China visa os agricultores da Europa, e não os fabricantes de automóveis, em resposta às tarifas da UE sobre carros elétricos

O governo chinês está a visar os agricultores europeus em vez dos fabricantes de automóveis alemães, ao lançar uma investigação sobre as importações de carne suína da União Europeia, poucos dias depois de a UE ter anunciado que planeia impor tarifas provisórias sobre veículos eléctricos fabricados na China.

O Ministério do Comércio não mencionou as tarifas dos veículos eléctricos quando anunciou na segunda-feira que estava a abrir uma investigação anti-dumping sobre a carne suína proveniente da Europa, mas a medida é amplamente vista como uma resposta à medida da UE em relação aos carros eléctricos. Também dá à China uma moeda de troca em quaisquer negociações comerciais.

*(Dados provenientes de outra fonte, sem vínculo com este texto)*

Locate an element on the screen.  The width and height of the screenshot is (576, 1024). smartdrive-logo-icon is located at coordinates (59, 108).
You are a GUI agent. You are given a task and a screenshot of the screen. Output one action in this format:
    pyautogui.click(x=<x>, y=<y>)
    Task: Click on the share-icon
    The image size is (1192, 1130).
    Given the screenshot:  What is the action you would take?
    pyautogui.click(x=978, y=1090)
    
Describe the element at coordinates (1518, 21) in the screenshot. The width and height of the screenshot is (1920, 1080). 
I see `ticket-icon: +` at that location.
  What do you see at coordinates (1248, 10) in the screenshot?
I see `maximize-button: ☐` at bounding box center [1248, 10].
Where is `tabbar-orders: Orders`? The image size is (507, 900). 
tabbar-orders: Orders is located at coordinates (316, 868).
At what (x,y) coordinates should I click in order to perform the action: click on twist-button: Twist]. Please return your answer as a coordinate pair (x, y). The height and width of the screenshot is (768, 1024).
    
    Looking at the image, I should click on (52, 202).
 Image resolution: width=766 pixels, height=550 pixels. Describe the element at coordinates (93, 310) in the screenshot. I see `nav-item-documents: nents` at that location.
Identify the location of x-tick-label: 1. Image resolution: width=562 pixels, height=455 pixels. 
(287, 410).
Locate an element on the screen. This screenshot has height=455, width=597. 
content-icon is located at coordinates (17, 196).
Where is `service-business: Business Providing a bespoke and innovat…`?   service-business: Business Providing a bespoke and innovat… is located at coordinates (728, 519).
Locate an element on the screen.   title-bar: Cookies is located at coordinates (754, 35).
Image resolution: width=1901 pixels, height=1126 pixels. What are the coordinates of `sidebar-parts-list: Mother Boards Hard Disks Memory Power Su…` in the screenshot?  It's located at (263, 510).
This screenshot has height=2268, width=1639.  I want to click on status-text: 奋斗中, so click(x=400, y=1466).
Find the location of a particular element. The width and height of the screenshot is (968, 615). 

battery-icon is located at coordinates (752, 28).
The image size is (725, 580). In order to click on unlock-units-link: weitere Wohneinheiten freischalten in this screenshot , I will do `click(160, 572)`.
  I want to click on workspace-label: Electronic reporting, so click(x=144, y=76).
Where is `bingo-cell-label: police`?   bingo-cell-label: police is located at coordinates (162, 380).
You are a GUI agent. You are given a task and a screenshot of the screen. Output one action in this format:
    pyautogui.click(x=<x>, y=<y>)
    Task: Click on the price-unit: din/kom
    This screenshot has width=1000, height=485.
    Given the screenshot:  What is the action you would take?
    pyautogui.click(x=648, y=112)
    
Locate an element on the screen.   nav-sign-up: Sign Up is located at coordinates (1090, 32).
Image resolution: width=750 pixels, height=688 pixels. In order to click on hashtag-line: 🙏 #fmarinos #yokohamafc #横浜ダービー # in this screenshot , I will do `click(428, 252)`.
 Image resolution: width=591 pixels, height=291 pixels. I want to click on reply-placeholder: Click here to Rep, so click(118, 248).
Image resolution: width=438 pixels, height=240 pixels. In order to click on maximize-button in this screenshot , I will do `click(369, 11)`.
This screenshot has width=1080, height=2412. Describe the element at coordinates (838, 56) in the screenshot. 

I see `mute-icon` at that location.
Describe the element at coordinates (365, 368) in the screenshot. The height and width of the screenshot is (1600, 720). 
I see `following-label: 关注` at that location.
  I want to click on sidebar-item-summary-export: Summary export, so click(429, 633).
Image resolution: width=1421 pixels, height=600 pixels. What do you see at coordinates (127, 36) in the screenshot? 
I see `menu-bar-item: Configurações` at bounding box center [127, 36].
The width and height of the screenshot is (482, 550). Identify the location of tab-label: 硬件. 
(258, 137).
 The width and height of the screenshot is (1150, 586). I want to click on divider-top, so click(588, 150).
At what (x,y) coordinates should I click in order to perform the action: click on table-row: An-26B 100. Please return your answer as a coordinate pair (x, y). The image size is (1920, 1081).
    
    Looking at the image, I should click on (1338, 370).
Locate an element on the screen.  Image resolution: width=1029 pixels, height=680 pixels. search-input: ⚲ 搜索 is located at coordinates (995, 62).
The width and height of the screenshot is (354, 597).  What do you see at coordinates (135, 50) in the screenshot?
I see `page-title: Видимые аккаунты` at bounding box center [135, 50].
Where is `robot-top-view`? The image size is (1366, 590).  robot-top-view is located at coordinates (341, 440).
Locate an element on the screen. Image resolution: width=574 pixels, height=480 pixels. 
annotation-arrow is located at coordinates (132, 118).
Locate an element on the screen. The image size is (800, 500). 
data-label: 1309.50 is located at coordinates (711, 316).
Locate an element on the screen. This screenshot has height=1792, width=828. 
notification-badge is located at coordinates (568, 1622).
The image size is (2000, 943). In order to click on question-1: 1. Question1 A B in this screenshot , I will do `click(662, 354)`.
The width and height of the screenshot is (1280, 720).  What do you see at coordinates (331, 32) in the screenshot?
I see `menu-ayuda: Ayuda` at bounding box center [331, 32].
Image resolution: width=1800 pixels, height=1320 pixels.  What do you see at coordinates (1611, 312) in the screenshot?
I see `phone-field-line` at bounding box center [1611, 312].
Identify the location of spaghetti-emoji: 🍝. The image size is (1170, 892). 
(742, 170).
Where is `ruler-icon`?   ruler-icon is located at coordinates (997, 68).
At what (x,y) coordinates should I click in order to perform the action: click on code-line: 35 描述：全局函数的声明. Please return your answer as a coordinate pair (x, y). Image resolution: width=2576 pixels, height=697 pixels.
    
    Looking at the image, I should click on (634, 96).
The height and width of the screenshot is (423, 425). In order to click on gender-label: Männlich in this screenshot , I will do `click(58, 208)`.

As autoridades chinesas afirmaram que a investigação da UE sobre os subsídios à produção de veículos eléctricos na China é um “comportamento proteccionista típico” que desrespeita as regras da OMC. A UE planeia impor tarifas provisórias de 17,4% a 38,1% sobre VEs da China durante quatro meses a partir de 4 de julho. Aplicar-se-iam a veículos exportados para a Europa por marcas chinesas e estrangeiras, incluindo a Tesla.

Em resposta, a China poderia ter imposto um imposto de 25 por cento sobre as importações de veículos movidos a gasolina com grandes motores em nome do combate às alterações climáticas, uma medida que teria atingido duramente a Mercedes e a BMW. Ao optar por não o fazer, pelo menos por agora, o governo pode estar a reconhecer a oposição pública da indústria automóvel alemã às tarifas da UE, bem como a sua produção considerável na China.

O mercado chinês é importante para os fabricantes de automóveis alemães, e o chefe da associação automóvel do país, a VDA, descreveu o anúncio tarifário da UE em 12 de junho como mais um passo em direção à cooperação global. “O risco de um conflito comercial global está a aumentar ainda mais como resultado desta medida”, disse Hildegard Müller num comunicado.

Para complicar ainda mais os cálculos da China, as economias da Europa Central e Oriental dependem fortemente da indústria automóvel europeia. Quaisquer tarifas teriam impactos repercussivos nos países que mantêm relações amistosas com Pequim, como a Hungria e a Eslováquia.

A investigação das importações de carne de porco da UE abrangerá vários produtos, incluindo carne de porco fresca e congelada, intestinos e outros órgãos internos. O anúncio diz que a previsão é de um ano, com possível prorrogação de seis meses.

Olof Gill, porta-voz da Comissão Europeia para o comércio, disse aos jornalistas em Bruxelas que os subsídios agrícolas da UE “estão estritamente alinhados com as nossas obrigações na OMC” e que a comissão acompanharia a investigação de muito perto e interviria conforme necessário para garantir que a investigação chinesa está em conformidade com as regras da Organização Mundial do Comércio.

As exportações de produtos suínos da UE para a China atingiram um pico de 7,4 mil milhões de euros (7,9 mil milhões de dólares) em 2020, quando Pequim teve de recorrer ao estrangeiro para satisfazer a procura interna, depois de as suas explorações de suínos terem sido dizimadas por uma doença suína. Desde então, as exportações de carne suína para a China caíram, atingindo 2,5 mil milhões de euros (2,6 mil milhões de dólares) no ano passado. Quase metade desse total veio da Espanha.

“Devemos evitar uma escalada de contramedidas comerciais”, disse o ministro da Economia espanhol, Carlos Cuerpo.

A associação espanhola da indústria suína Interporc disse em comunicado que “ofereceria colaboração total com as autoridades chinesas” e fornecer-lhes-ia todos os documentos que necessitassem.

“A indústria agrícola não tende a ser fonte de conflitos, mas acaba por pagar o preço com bastante frequência”, disse o Ministro da Agricultura de Espanha, Luis Planas, citando a imposição de tarifas pelos Estados Unidos sobre alguns produtos agrícolas da UE em 2019, durante uma disputa sobre subsídios para a fabricante de aeronaves Airbus.

“Acredito que temos tempo e margem para negociar e tentar evitar este conflito comercial”, disse Planas.